Melemahnya Angkatan Laut Bulungan setelah pertempuran dengan armada kesultanan Gunung Tabur yang dibantu oleh pelayar Inggris pada tahun 1862, serta tak stabilnya pemerintahan setelah wafatnya Sultan Datuk Alam Muhammad Adil (1873-1875), makin memuluskan jalan bagi pemerintah belanda untuk menguasai Pantai timur Kalimantan bagian utara ini, Belanda juga berpijak pada perjanjian yang dibuat pada tahun 1850 yang melegalkan keberadaan mereka diperairan tersebut.

Sebelumnya Belanda menginvasi ibu kota Kesultanan Kutai, Tenggarong pada tahun 1844, begitu pula penyerangan empat armada Belanda yaitu Korvet Heldin, Brik Syiwa, skuner korokodil, dan Kastor atas Kesultanan Sembaliung di Batu Putih tahun 1834. Lebih gilanya lagi, Dengan dalih membasmi bajak laut dan menciptakan keamanan armada Belanda juga menembaki kota Jolo, ibu kota dari kesultanan Sulu yang dianggap Belanda berperan dalam menyuplai bajak-bajak laut diwlayah berairan Berau-Bulungan.

Hubungan segitiga antara Belanda, British dan Spanyol dikemudian hari ternyata disatukan dalam berbagai perjanjian yang menjamin keamanan antara ketiga negera tersebut, salah satu dalihnya adalah membasmi bajak laut diperairan Sulawesi.

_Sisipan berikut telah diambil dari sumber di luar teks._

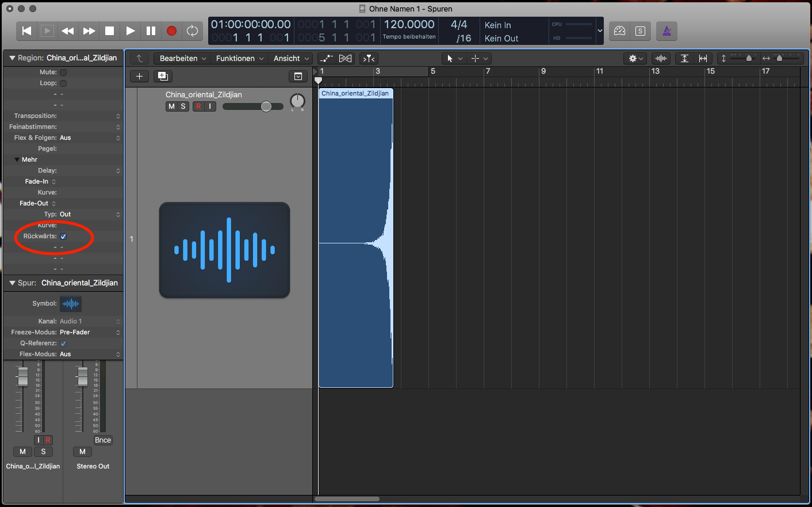The height and width of the screenshot is (507, 812).
Task: Open the Bearbeiten menu
Action: coord(182,58)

Armada Laut Tengah, Perisai Indonesia di laut Sulawesi.


Rencana pemarintah untuk menambah satu lagi armada laut di kawasan laut Sulawesi yang juga dikenal sebagai ALKI II menjadi jawaban bagi ancaman di perairan laut yang kaya potensi ini.

(satu dari empat LPD Indonesia)

Indonesia telah memiliki dua armada yaitu Armada laut barat dan Armada Laut timurm, kekuatan pemukul terbesar ada dikawasan timur sehingga menjadikan Surabaya sebagai Naval Base terbesar di Asia Tenggara.

Gangguan kedaulatan yang terjadi di kawasan Ambalat dan lepasnya Simpadan serta Ligitan, mau tak mau menjadi pelajaran penting bagi bangsa ini untuk mengalihkan pandangan yang lebih luas dikawasan laut Sulawesi.

Kita juga tak dapat menampik sejarah penyerbuan tentara Jepang atas Tarakan –tahun 1942- yang menggoyahkan kekuasaan belanda di mulai di perairan yang keramat ini. Misi pemerintah menambah jumlah armada menjadi tiga wajib di dukung oleh seluruh elemen bangsa ini. kita tak ingin mengulangi kesalahan Hindia Belanda dimasa lampau yang memusatkan seluruh kekuatan militer pulau Jawa.

Jumlah KRI yang semakin bertambah baik kualitas dan kuantitas tiap tahun, memungkinkan pembentukan armada laut tengah terjadi. Indonesia negara dengan panjang garis pantai 1,9 juta ini harus mampu mengembangkan pertahanan mandiri tanpa harus terus tergantung dengan orang lain.

Bangsa ini memiliki potensi SDM maupun SDA yang mampu dan mumpuni bila benar-benar di kelola dengan baik, dalam segi alutsisita kita telah mampu membangun secara mandiri. Dilaut, PT. PAL mampu membangun LPD Banjarmasin dan Makassar Class serta KCR-40 merupakan contoh nyata kemampuan Berdikari Indonesia membangun angkatan lautnya sendiri.